2 Background information is drawn from the ALJ Decision and undisputed facts in the record before the ALJ.
3 “5K1.1 Downward Departure” refers to section 5K.1.1 of the United States Sentencing Commission’s Guidelines (available at https://www.ussc.gov/), pursuant to which a court may depart from the guidelines in sentencing a defendant upon the government’s motion showing that the defendant provided substantial assistance in the investigation or prosecution of another individual who committed an offense. See 18 U.S.C. § 3553(e), (f).
4 According to the certificate of service, the I.G. mailed the notice of appeal and accompanying brief to Petitioner at his last known address at that time.

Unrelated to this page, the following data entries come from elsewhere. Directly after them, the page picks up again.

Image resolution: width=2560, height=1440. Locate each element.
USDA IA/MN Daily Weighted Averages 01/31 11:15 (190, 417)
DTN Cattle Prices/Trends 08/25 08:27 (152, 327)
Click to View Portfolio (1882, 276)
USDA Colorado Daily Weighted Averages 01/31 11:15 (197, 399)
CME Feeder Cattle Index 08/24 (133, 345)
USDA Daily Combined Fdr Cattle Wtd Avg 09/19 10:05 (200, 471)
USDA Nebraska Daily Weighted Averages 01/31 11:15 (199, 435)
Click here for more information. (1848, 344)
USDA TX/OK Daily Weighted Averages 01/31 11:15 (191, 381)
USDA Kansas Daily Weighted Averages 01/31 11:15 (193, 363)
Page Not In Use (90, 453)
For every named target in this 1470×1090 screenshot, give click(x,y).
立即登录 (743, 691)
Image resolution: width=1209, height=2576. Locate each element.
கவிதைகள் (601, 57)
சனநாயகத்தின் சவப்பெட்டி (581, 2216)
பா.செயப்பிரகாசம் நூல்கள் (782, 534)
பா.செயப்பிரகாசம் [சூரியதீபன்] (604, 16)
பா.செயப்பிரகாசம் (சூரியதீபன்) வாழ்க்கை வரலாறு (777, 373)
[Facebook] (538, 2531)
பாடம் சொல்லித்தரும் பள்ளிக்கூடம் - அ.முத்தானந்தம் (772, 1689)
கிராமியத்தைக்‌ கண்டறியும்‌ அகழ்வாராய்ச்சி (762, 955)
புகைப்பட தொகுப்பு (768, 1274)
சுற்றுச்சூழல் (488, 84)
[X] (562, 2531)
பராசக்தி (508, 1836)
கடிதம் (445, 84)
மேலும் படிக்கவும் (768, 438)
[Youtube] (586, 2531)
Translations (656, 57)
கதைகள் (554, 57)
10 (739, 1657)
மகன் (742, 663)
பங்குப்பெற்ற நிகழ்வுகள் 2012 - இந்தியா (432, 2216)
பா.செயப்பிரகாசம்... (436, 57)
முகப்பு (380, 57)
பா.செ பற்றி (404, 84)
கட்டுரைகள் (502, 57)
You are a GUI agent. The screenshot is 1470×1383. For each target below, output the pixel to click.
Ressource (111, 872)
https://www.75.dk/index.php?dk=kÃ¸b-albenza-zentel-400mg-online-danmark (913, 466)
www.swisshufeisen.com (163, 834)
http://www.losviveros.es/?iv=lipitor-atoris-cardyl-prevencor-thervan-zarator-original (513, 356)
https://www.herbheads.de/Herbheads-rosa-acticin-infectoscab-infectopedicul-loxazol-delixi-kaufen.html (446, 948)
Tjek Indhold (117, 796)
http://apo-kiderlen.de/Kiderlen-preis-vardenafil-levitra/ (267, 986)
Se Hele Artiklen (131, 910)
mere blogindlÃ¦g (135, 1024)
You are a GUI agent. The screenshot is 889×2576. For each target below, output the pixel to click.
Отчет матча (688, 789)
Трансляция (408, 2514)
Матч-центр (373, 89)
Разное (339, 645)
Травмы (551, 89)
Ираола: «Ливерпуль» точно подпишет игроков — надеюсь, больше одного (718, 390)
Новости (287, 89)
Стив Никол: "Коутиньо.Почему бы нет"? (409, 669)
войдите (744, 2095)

5 On October 8, 2024, the Bureau of Prisons online inmate search showed that Petitioner was no longer imprisoned and was assigned to a Residential Reentry Management (RRM) field office. The Board mailed one copy of the Order to Show Cause via certified mail to the facility where Petitioner had been imprisoned and one copy via certified mail to the RRM field office. Tracking information shows that the United States Postal Service delivered the Order to Show Cause to the RRM field office on October 15, 2024. Board E-File Docket Entry No. 6. The copy mailed to the prison was returned to the Board on October 30, 2024.
6 The Board also questioned, based on prior cases, the implication that the I.G. would have imposed an exclusion period longer than 35 years if not for the cooperation mitigating factor. See Wilder at 12 (“[W]e find it difficult to see, in light of the range of past exclusion periods, how an exclusion of substantially more than 35 years could be justified as within a reasonable range” based on the program loss).